Acorns is a robo-advisor whose service is based on the old idea of saving your spare change. Indeed, its name comes from the proverb, paraphrased here, that mighty oaks start as small acorns. This robo-advisor rounds up all of your credit or debit card purchases to the nearest dollar, and then invests that change into a portfolio of exchange-traded funds (ETFs). Everything is done online and is automated, so you can just set it and forget it.
Acorns is geared towards young and new investors. College students can particularly benefit from it too. If you just find it difficult to save, you may find Acorns' round-ups helpful. This service automates everything so there’s no fear of forgetting to transfer money. It's also an affordable option if you don’t have much to put toward investing.

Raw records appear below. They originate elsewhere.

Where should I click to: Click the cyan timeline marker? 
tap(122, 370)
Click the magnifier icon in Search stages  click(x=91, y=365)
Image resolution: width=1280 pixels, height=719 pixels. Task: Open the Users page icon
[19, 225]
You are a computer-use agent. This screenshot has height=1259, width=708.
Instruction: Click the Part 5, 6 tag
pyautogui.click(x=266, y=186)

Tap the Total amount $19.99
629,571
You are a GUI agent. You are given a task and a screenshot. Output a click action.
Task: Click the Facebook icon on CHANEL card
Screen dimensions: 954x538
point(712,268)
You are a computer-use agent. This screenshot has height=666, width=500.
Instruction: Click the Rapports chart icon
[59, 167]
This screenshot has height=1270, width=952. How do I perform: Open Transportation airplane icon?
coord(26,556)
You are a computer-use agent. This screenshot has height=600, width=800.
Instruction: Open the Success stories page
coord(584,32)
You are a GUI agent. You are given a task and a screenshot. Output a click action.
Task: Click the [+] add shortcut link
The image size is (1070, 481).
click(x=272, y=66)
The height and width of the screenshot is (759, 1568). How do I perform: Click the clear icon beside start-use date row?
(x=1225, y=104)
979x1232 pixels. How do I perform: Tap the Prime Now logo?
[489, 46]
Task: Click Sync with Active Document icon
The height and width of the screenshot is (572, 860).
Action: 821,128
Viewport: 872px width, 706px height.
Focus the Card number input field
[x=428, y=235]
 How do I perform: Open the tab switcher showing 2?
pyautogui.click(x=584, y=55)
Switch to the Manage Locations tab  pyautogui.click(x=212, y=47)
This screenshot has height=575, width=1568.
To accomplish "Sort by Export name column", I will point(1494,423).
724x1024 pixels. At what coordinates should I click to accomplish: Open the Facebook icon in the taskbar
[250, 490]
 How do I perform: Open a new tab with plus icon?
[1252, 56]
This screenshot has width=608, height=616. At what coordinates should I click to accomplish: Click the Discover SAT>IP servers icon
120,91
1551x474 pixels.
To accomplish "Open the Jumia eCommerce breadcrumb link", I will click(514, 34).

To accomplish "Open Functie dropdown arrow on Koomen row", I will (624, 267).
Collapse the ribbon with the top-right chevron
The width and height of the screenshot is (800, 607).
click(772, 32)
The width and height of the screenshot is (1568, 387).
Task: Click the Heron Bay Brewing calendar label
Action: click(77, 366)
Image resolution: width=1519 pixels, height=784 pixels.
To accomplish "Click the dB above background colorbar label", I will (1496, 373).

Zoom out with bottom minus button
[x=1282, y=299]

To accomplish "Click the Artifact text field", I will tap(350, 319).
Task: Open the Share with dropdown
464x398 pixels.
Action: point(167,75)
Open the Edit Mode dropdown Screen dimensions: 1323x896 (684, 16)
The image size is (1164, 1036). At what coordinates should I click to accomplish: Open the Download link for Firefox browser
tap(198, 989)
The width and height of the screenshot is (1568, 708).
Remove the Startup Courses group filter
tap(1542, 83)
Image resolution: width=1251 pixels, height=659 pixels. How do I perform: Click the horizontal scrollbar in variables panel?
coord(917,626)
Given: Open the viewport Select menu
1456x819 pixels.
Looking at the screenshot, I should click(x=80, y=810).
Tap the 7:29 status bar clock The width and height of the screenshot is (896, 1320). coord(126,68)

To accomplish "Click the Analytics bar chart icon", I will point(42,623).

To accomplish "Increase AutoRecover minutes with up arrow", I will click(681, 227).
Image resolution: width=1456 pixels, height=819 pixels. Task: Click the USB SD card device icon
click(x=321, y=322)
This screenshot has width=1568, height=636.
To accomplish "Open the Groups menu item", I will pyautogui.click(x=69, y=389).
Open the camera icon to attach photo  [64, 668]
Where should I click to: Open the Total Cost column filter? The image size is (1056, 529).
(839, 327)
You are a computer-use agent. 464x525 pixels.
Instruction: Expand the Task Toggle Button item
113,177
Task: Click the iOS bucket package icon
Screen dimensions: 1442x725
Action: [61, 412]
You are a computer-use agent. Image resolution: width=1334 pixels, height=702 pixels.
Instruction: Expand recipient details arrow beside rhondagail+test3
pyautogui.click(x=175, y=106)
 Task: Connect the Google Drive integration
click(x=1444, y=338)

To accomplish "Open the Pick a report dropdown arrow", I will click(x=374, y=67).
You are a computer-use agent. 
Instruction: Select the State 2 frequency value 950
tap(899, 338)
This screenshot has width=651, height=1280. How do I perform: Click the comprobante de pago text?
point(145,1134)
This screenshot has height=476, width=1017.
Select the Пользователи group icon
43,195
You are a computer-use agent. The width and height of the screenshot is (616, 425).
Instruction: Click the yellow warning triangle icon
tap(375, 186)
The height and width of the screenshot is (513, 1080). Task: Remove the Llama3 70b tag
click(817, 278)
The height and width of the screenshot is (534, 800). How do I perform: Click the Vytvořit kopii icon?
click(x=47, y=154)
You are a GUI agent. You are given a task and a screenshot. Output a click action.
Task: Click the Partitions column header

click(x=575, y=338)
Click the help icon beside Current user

Acorns' services are completely digital, which is fine for someone who doesn’t want or need to meet with a real person to talk about their investments. If you are a serious investor who wants to invest in more than the handful of ETFs Acorns offers, you should look elsewhere. Other robo-advisors also offer more account types, such as 529 college savings plans.
If you're looking for more in-depth services than a robo-advisor can offer, consider working with a personal financial advisor. These advisors can help you manage your investments, build a financial plan, save for retirement and more. To find a local financial advisor, use SmartAsset's free matching tool.
Pricing: How Much Does Acorns Cost?
|Option Name||Management Fee||Minimum Balance||Features|
|Acorns||$1 - $5/month||$5||No trading fees and multiple account options|
Unlike most robo-advisors who charge a fee based on your account balance, Acorns charges a flat monthly management fee. Since its target customer is someone new to investing, its cheapest plan, Acorns Lite, costs $1 per month. This plan is a basic taxable investing account. It's fairly basic, but it includes Acorns' round-up feature and bonus investment opportunities through Acorns' Found Money partners.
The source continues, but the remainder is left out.